Not much faster for this example, but you can avoid some allocations by using

@time for t = 1:10000
    mul!(temp[t],temp1,temp2)
 end

but you have to allocate them properly before…

4 Likes

Especially for matrix-vector multiplication, which is totally limited by memory bandwidth. When using a single thread, temp1 * temp2 and sum(temp1) will be about the same fast:

julia> temp1 = randn(1600, 1600);

julia> temp2 = randn(1600);

julia> temp3 = similar(temp2);

julia> using LinearAlgebra; BLAS.set_num_threads(1);

julia> @benchmark mul!($temp3, $temp1, $temp2)
BenchmarkTools.Trial:
  memory estimate:  0 bytes
  allocs estimate:  0
  --------------
  minimum time:     1.074 ms (0.00% GC)
  median time:      1.099 ms (0.00% GC)
  mean time:        1.115 ms (0.00% GC)
  maximum time:     1.499 ms (0.00% GC)
  --------------
  samples:          4479
  evals/sample:     1

julia> @benchmark sum($temp1)
BenchmarkTools.Trial:
  memory estimate:  0 bytes
  allocs estimate:  0
  --------------
  minimum time:     1.120 ms (0.00% GC)
  median time:      1.149 ms (0.00% GC)
  mean time:        1.169 ms (0.00% GC)
  maximum time:     1.613 ms (0.00% GC)
  --------------
  samples:          4274
  evals/sample:     1

(Re: the GPU suggestion, GPUs do have far higher memory bandwidth than any normal CPU, so they are good for this sort of memory bandwidth limited thing [and not just compute heavy things like matrix-matrix multiplication])

5 Likes

You are benchmarking in global scope, which is not a good idea.

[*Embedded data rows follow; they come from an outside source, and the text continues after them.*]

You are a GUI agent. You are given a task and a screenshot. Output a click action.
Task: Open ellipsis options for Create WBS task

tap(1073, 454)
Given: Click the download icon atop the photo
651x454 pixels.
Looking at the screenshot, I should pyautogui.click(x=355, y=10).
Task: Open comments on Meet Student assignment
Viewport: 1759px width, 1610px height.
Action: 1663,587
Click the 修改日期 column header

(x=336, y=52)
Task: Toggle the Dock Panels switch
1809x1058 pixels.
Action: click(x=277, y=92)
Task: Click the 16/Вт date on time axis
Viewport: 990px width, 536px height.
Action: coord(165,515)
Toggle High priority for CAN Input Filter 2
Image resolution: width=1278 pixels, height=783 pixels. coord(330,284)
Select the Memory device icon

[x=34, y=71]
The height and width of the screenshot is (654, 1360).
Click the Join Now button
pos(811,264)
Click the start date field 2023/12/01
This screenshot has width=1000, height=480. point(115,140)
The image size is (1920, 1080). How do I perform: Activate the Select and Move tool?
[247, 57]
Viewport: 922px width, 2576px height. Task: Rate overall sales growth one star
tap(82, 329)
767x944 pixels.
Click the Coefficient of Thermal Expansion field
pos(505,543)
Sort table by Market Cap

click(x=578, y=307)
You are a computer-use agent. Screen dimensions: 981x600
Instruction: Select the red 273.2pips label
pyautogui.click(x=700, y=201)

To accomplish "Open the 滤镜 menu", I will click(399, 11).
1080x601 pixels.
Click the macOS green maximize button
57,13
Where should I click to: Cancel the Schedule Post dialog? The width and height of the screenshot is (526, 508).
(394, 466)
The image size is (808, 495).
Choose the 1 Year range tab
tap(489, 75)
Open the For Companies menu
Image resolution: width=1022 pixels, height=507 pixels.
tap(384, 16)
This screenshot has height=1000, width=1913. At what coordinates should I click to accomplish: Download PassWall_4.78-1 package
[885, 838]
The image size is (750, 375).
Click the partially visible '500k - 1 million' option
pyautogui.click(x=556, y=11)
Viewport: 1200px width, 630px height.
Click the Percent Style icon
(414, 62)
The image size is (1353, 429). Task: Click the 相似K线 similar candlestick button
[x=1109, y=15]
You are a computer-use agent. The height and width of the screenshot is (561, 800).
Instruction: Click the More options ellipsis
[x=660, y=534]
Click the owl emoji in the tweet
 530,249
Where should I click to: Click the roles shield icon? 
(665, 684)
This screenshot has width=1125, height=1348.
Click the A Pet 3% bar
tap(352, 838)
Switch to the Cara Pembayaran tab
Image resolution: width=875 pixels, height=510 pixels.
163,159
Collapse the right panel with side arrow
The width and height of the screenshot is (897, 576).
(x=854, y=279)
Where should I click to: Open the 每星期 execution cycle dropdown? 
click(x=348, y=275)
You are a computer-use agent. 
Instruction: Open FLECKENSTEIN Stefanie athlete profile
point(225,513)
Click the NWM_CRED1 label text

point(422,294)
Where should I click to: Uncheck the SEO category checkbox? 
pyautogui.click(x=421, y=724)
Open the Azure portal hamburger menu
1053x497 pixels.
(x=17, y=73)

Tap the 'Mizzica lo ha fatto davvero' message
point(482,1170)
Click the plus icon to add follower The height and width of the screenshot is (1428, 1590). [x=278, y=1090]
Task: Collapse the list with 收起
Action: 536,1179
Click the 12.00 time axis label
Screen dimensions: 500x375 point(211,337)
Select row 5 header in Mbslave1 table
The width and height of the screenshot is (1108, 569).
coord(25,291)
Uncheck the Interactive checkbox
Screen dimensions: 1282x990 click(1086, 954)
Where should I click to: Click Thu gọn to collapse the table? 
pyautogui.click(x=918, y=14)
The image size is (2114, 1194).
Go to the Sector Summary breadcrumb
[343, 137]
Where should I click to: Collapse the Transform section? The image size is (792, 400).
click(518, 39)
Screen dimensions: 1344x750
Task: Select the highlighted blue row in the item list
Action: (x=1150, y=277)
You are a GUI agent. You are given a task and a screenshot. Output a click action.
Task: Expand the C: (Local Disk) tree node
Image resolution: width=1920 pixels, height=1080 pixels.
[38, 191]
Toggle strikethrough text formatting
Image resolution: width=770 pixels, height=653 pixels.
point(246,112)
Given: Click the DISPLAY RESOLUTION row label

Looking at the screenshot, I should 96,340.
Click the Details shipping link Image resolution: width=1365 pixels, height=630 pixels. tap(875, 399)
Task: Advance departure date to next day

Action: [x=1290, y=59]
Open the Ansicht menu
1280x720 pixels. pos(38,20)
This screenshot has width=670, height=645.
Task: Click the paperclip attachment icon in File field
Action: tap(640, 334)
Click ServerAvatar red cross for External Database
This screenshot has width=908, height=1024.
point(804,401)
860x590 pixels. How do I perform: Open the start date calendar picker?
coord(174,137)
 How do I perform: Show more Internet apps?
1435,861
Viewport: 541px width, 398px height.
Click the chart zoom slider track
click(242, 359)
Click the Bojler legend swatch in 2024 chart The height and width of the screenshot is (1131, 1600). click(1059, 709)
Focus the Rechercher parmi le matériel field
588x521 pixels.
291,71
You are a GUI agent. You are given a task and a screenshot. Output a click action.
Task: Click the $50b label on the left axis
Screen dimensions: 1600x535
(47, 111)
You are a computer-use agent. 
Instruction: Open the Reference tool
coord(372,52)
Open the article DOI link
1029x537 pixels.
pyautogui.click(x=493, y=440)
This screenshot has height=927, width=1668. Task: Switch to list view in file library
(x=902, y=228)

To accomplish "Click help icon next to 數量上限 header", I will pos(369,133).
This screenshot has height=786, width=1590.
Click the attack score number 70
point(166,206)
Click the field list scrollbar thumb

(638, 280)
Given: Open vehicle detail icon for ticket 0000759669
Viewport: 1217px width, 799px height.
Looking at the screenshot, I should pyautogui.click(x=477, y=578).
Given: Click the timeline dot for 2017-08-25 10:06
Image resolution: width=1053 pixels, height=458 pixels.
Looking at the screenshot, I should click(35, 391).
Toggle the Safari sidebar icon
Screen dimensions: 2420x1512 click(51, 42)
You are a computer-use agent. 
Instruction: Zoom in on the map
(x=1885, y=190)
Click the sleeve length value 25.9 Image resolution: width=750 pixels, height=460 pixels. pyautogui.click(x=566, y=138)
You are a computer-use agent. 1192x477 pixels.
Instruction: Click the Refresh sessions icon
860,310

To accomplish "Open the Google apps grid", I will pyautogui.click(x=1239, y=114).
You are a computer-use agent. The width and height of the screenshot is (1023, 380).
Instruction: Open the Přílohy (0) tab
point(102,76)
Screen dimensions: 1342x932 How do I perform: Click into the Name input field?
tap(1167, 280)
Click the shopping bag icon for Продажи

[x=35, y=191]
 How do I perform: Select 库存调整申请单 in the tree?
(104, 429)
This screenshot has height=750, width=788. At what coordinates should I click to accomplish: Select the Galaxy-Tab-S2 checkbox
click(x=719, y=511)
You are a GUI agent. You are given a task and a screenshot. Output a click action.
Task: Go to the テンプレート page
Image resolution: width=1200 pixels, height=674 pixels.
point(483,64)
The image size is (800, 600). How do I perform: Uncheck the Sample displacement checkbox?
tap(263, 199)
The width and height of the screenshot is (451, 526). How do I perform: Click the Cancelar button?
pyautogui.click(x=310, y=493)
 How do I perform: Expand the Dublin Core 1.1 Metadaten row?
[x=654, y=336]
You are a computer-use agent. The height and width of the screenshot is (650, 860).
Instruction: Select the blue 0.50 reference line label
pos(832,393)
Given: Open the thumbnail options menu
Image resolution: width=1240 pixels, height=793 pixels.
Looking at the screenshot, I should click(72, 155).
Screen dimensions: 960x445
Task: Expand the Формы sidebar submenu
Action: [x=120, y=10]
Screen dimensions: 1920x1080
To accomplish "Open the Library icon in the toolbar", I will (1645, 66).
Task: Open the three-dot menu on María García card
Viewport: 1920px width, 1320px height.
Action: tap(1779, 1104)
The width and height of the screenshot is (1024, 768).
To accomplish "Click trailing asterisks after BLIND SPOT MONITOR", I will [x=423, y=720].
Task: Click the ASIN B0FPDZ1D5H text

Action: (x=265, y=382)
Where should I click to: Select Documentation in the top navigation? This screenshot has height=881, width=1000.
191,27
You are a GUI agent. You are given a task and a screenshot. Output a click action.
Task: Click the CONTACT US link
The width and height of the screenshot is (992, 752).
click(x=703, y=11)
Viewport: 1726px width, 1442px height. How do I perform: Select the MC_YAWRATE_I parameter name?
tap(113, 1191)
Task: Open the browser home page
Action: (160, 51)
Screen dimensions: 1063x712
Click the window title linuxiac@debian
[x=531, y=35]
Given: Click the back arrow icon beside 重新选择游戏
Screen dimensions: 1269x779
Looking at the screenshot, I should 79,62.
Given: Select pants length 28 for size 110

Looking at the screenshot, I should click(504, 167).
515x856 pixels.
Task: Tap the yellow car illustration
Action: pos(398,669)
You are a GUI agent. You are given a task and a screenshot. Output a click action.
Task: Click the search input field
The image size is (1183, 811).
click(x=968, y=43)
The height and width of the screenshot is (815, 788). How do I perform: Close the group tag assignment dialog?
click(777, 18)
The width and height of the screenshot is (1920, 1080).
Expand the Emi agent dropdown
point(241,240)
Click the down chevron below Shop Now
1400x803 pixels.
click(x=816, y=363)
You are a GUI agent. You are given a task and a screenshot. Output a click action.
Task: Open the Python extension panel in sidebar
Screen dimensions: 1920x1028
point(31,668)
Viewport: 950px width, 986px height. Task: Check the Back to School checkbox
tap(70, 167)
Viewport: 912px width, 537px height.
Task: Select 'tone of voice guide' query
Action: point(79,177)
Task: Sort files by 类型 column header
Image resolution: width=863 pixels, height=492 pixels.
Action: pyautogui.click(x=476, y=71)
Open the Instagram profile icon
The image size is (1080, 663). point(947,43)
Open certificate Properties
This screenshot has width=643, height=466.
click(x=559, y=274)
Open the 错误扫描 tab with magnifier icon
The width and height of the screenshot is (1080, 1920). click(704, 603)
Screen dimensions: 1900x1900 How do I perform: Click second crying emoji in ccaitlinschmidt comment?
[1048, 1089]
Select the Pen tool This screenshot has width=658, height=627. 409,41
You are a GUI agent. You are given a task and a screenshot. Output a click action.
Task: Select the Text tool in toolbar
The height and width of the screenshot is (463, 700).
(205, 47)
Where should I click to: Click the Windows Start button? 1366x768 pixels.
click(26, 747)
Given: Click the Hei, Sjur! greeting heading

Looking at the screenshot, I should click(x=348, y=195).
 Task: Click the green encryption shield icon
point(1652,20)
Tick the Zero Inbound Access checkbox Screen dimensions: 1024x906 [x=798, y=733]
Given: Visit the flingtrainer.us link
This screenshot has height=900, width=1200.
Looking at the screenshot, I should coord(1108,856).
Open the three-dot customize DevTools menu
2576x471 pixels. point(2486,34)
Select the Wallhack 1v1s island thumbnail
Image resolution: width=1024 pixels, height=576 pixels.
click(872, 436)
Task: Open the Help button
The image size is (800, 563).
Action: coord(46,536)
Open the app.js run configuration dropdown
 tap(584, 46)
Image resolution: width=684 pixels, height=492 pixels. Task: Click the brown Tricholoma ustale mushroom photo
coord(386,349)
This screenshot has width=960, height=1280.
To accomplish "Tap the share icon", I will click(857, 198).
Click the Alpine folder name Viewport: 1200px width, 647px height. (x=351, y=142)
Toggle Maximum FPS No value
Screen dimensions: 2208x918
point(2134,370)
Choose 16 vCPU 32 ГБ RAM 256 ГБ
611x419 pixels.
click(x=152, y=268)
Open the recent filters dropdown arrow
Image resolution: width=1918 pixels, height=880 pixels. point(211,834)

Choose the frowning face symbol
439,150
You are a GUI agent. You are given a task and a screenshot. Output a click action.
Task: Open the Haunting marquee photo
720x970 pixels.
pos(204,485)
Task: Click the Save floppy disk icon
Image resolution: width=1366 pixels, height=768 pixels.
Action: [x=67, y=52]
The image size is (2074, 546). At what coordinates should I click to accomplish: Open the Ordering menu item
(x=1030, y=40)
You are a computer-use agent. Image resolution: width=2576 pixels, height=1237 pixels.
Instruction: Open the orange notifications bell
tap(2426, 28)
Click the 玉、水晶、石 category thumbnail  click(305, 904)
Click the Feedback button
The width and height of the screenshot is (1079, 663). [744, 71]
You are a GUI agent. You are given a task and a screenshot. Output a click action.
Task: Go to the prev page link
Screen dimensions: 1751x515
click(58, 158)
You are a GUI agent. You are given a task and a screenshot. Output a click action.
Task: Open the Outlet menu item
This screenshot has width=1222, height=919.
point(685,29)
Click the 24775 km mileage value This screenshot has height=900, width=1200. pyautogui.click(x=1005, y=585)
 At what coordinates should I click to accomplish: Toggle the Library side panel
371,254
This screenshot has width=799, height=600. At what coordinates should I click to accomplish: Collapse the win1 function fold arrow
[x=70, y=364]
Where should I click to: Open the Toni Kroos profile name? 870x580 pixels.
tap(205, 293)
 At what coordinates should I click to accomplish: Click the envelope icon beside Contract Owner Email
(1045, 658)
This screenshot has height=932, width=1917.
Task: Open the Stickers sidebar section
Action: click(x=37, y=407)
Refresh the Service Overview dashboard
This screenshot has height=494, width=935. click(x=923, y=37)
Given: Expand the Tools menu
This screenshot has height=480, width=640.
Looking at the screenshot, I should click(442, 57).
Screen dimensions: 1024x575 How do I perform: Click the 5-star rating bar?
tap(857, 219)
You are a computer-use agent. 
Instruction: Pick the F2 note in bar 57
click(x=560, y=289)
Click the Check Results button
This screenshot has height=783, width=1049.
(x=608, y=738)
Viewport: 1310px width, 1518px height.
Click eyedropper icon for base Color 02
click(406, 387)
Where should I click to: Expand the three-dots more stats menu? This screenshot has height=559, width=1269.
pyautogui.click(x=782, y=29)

Also, if you have some memory you can reuse, you can write

mul!(out, temp1, temp2)

instead.

And if your matrices have some sort of special structure, that may be exploited.

1 Like

Are your consecutive iterations dependent of each other? If not, you could maybe reformulate your problem to use matrix-matrix multiplication, which is not memory bound and way more efficient.

using BenchmarkTools
temp1 = randn(1600, 1600)
temp2 = randn(1600)

@benchmark $temp1 * $temp2
  814.858 μs (1 allocation: 12.63 KiB)

would take more than 8.1 s per 10000 iterations, while the same calculation reformulated to a matrix-matrix problem

temp3 = repeat($temp2, 1, 10000)
@btime $temp1 * $temp3
  952.054 ms (2 allocations: 122.07 MiB)

is about 8 times faster on my machine.

6 Likes

If your application allows for it you could also switch to single precision Float32, which roughly reduces the time by a factor of two if you compare with the benchmark above

using BenchmarkTools

temp1 = randn(Float32,1600, 1600)
temp2 = randn(Float32,1600)

@btime $temp1 * $temp2
  518.491 μs (1 allocation: 6.38 KiB)
1 Like

I really appreciate your suggestion. I am able to reduce the time from 10 seconds to 2 seconds. Thank you very much.

The hint from @DNF is valuable and you should think about it. Maybe you can even improve the whole approach or do something smart when your matrices are somehow correlated or have a specific structure or property (something like symmetric, logarithmic value range, etc.).